Horn nodded. “I guess it was. I got to thinking about what you said, the possibility that Wu helped the human race. He had many eyes and a long time to grow wise. He could have been a great force for good. To the blind, historical forces he could have been eyes and a purpose. Sure, when something moves, somebody has pushed, but that isn't good or bad in itself. It depends on the situation and the pusher.”

“You're learning wisdom,” Sair said. “Only the circumstances determine good and evil. And only the future can say what the circumstances actually were.”

“Then there is no firm basis for acting at all,” Wendre objected. “What you do for the best of motives may be the worst thing to do.”

“Exactly,” Sair said dryly. “It is a commonplace that more harm is done by well-intentioned fools than by the most unscrupulous villains. A wise man learns not to judge. He may set himself certain standards, but he recognizes that they are only a personal pattern to guide his own conduct and that other standards have the same validity. Some men are interested only in means; some work for immediate goals like freedom; a few are concerned with results far in the future.”

“But that would take a wisdom beyond humanity,” Horn said seriously.

“Perhaps.” Sair nodded, smiling. “Only the future can judge. You'd better go now; you'll miss the ship.”

They turned and started for the ship that would take them to the Cluster where the future would be shaped. There, events were moving toward decision.

 

THE HISTORY

Challenge.…

Six months after the fall of the Eron Empire, it arrived. It came from the far edge of the Cluster, from the world nearest the Silent Stars. It was a scream, a cry, a plea.

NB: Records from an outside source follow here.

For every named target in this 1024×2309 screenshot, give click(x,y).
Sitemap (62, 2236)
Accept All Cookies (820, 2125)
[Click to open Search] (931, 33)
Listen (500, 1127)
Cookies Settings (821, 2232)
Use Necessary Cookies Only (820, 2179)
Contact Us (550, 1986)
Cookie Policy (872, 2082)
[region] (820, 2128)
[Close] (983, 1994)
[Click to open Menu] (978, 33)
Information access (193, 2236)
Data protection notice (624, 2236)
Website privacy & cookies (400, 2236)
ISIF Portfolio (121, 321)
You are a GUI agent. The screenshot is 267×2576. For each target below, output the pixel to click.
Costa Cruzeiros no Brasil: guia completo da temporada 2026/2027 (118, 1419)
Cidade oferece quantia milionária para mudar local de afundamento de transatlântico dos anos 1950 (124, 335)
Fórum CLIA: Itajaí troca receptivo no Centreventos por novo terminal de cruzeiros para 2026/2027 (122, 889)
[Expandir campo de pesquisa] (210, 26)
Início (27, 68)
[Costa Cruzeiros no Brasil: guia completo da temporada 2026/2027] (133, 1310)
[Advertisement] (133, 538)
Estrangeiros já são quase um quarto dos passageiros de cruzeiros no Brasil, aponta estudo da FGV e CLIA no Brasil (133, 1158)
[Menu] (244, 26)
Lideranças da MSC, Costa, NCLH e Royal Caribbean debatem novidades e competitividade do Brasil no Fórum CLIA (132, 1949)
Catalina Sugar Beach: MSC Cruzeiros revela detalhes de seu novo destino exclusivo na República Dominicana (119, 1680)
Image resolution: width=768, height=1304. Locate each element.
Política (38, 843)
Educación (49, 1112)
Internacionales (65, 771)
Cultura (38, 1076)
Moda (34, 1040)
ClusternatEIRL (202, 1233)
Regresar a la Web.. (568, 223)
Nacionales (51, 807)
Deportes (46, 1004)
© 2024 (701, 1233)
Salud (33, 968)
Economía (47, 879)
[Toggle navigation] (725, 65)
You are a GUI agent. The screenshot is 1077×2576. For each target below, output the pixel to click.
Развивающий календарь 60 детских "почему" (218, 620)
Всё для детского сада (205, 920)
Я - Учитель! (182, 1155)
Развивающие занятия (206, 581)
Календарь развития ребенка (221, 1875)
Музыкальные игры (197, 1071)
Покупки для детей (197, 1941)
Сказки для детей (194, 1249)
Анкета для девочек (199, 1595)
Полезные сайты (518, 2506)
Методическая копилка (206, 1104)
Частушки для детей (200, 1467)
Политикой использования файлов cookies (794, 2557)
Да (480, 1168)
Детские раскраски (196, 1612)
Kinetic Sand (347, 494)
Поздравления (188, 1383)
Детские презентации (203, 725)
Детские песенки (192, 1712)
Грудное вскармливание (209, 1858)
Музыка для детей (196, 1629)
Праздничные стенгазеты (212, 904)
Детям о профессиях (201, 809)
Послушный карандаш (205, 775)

Its coming was predictable.

The Quarnon Wars had built a magnificent, deadly armada of fighting ships and trained a generation of fighting men to use them. But the decaying culture of Eron had to be destroyed; it would have collapsed before the first assault.

Only a people in the first vigor of a new culture could rise to meet that challenge.

On ten thousand worlds, man looked up into the night sky with sober eyes and laid aside his tools and picked up his weapons. The long battle of man's survival had already begun.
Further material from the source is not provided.